• **WHAT IS BEING ASKED**: Identify every line in the records below that contains the word "Sort", and reproduce each one.

+++++

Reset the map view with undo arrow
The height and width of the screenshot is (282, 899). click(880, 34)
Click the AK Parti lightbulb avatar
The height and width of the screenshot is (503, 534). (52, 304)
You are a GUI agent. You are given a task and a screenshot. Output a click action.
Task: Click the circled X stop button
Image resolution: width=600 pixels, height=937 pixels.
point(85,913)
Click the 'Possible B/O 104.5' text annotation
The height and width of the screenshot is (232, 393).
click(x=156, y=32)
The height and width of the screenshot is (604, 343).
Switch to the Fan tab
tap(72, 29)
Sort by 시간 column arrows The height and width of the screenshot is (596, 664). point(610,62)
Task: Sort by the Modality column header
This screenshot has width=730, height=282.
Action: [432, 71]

+++++

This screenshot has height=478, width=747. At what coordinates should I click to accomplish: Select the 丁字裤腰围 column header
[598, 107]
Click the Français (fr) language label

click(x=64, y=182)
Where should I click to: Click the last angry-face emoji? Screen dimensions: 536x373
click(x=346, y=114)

+++++

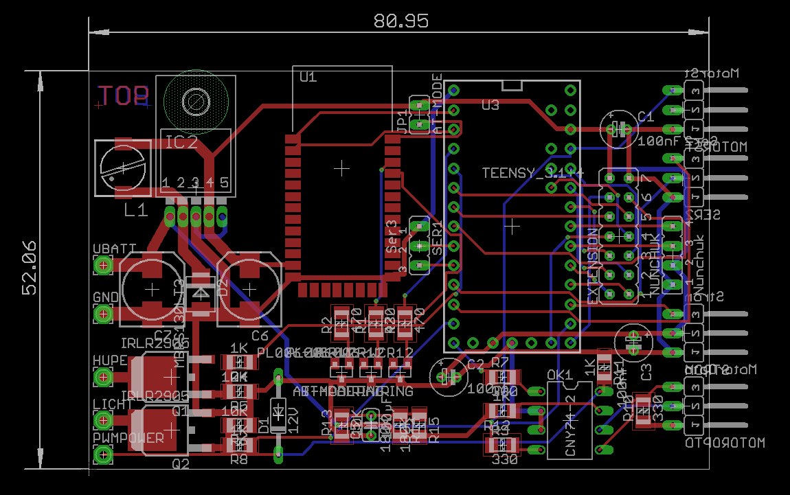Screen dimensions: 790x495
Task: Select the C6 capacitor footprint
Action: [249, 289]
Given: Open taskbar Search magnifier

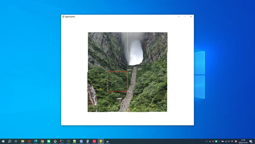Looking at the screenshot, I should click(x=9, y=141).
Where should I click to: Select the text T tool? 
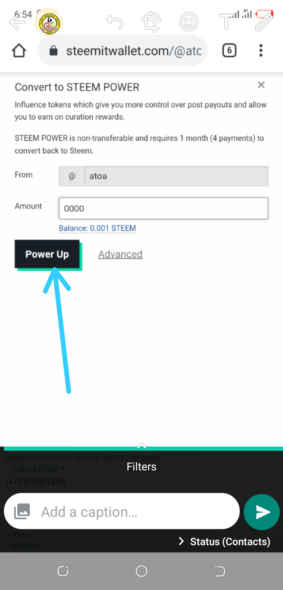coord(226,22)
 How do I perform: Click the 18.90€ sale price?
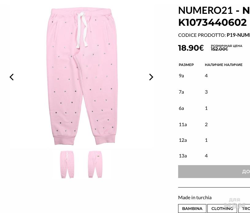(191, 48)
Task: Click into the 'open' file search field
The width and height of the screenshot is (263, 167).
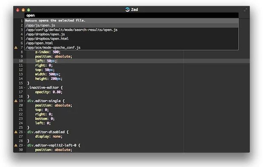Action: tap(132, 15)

+++++

• **EXERCISE OUTPUT**:
Sort by 시간 column arrows The height and width of the screenshot is (596, 664). point(610,62)
Task: Sort by the Modality column header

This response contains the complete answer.